An exact copy of every record is needed, with all pictures omitted.

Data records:

--------

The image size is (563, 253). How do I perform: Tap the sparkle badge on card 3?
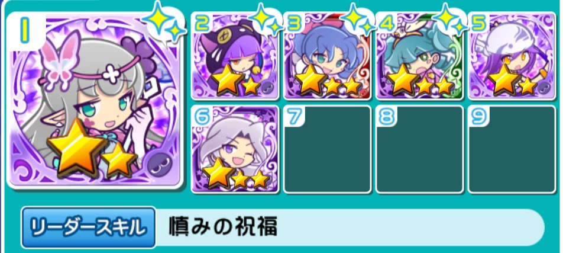[358, 19]
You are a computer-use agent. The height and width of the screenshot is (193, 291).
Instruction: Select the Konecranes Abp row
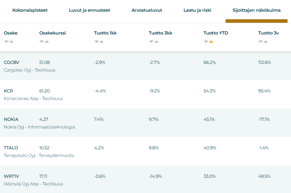(145, 94)
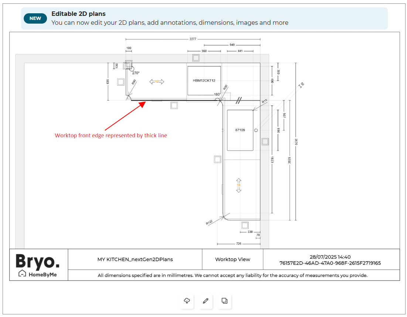This screenshot has height=317, width=407.
Task: Select the square marker above HBM12CKT12 cabinet
Action: 196,58
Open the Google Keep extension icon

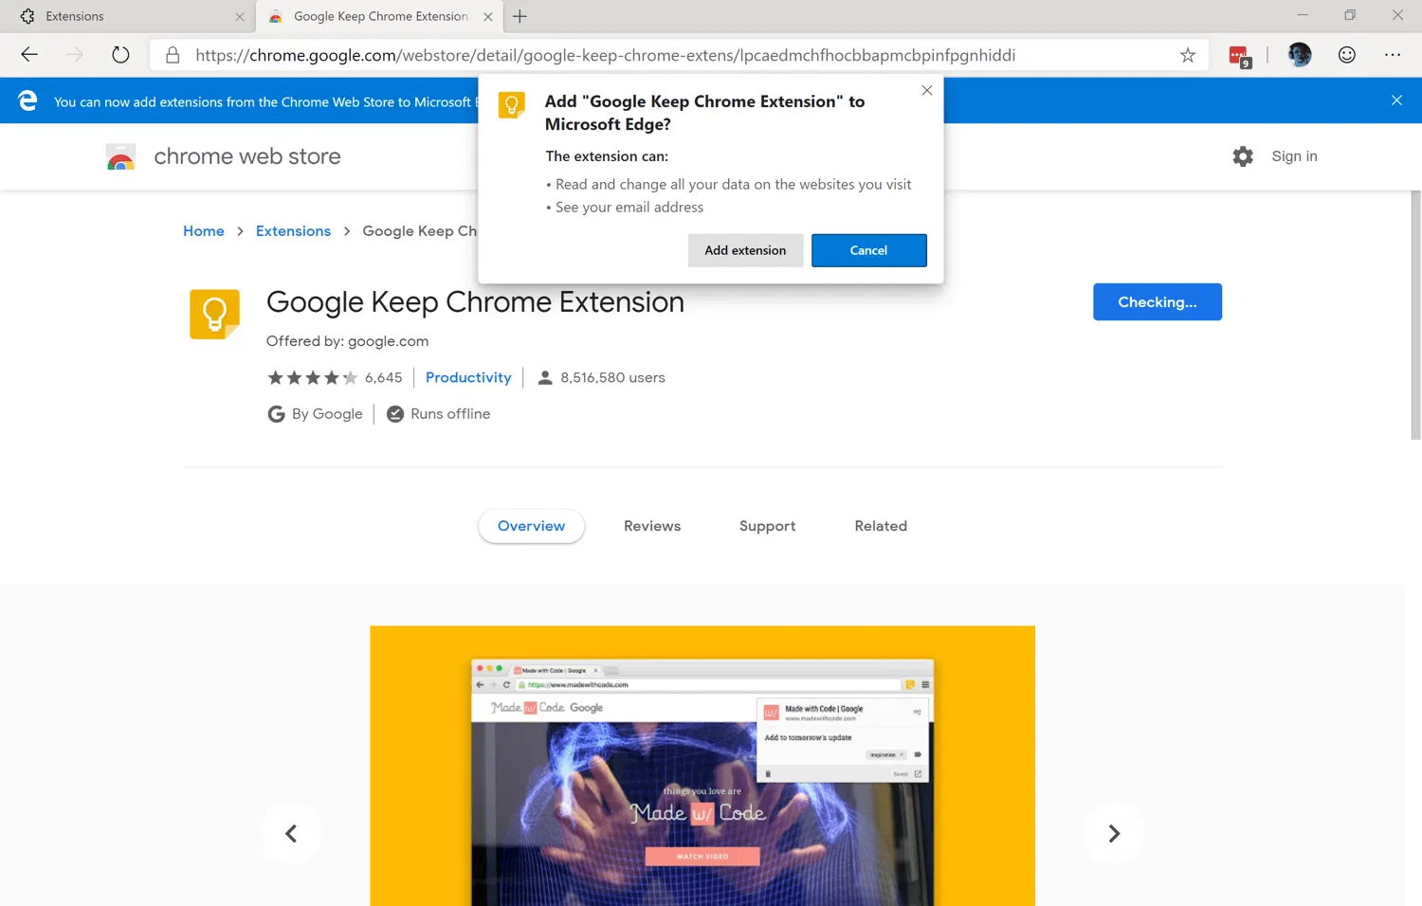pos(214,314)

--------

Reply to the task:
The image size is (563, 253). How do I perform: Tap the sparkle badge on card 3?
[358, 19]
You are a computer-use agent. The height and width of the screenshot is (193, 291).
Instruction: Select the Konecranes Abp row
(145, 94)
This screenshot has height=317, width=407.
Task: Select the square marker above HBM12CKT12 cabinet
Action: 196,58
Open the Google Keep extension icon

pos(214,314)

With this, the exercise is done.